**Available data:**
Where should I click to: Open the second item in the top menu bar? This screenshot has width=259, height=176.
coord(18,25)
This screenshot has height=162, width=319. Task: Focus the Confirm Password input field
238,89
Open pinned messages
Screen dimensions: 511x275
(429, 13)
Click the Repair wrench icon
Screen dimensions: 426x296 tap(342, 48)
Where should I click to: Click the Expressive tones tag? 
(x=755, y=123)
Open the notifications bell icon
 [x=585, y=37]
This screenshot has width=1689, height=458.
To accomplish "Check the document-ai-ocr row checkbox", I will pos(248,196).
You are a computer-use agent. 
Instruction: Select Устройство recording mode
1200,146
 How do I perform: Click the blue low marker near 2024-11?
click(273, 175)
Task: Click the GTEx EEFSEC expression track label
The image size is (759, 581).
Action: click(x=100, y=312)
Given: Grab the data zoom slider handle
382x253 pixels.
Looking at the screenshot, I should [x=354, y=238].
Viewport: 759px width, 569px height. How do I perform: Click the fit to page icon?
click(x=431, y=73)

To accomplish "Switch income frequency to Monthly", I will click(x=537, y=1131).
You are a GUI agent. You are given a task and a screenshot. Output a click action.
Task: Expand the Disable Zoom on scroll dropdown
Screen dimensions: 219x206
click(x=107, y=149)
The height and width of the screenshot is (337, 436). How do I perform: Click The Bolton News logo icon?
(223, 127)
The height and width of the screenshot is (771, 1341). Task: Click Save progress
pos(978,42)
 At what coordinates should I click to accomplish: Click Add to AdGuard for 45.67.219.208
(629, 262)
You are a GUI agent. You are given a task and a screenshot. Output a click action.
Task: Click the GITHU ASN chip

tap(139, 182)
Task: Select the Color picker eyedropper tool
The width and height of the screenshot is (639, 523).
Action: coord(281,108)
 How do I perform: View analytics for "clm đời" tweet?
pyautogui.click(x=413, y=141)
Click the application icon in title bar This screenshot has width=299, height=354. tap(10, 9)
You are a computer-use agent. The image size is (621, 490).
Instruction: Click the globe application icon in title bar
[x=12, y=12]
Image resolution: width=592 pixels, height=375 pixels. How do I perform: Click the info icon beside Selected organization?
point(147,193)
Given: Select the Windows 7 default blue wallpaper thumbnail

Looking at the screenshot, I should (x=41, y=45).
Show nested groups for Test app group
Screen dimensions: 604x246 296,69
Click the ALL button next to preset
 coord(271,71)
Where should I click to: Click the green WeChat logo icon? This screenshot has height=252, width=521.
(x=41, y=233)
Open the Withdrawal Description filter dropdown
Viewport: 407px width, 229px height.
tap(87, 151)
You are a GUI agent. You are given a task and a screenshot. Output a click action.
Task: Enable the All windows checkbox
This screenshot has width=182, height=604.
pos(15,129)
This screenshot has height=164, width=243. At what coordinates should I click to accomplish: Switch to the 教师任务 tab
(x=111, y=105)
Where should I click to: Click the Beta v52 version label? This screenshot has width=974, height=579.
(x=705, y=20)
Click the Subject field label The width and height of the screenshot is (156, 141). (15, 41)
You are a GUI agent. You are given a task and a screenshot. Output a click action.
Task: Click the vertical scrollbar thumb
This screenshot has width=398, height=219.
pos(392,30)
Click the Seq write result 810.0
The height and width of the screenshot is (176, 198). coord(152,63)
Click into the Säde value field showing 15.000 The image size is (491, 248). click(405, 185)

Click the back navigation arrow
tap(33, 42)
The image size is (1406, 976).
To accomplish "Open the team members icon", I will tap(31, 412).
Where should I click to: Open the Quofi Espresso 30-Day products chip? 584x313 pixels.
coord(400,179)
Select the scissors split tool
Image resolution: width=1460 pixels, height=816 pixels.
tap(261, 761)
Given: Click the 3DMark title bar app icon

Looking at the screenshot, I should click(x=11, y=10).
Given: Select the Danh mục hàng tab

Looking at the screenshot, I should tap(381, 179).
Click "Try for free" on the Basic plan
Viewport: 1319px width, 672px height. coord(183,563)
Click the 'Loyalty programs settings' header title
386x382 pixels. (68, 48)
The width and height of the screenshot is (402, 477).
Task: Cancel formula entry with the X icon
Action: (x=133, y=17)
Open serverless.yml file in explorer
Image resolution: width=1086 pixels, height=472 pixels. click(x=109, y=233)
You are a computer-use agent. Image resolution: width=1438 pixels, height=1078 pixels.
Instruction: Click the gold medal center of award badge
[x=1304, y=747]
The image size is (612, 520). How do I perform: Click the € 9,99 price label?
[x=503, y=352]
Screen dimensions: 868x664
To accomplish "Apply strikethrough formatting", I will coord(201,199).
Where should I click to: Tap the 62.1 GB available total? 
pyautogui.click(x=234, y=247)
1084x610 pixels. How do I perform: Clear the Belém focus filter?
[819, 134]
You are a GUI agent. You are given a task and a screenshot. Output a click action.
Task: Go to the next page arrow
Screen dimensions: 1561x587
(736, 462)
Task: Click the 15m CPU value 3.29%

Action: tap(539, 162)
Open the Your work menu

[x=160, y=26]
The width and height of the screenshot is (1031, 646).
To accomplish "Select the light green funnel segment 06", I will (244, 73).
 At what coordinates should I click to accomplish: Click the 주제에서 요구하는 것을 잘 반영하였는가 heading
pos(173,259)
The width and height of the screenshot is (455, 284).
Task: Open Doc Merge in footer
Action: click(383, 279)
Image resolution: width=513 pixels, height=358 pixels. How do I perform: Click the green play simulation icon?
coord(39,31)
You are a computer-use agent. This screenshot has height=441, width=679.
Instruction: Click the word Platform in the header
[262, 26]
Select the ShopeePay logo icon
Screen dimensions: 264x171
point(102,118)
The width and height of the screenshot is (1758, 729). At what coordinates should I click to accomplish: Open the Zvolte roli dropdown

**Prompt:**
All lines from the one that contains "Screen dimensions: 1561x587" through the end of the material are to be quoted exactly, with both ends included.

**Your solution:**
Screen dimensions: 1561x587
(736, 462)
Task: Click the 15m CPU value 3.29%

Action: tap(539, 162)
Open the Your work menu

[x=160, y=26]
The width and height of the screenshot is (1031, 646).
To accomplish "Select the light green funnel segment 06", I will (244, 73).
 At what coordinates should I click to accomplish: Click the 주제에서 요구하는 것을 잘 반영하였는가 heading
pos(173,259)
The width and height of the screenshot is (455, 284).
Task: Open Doc Merge in footer
Action: click(383, 279)
Image resolution: width=513 pixels, height=358 pixels. How do I perform: Click the green play simulation icon?
coord(39,31)
You are a computer-use agent. This screenshot has height=441, width=679.
Instruction: Click the word Platform in the header
[262, 26]
Select the ShopeePay logo icon
Screen dimensions: 264x171
point(102,118)
The width and height of the screenshot is (1758, 729). At what coordinates should I click to accomplish: Open the Zvolte roli dropdown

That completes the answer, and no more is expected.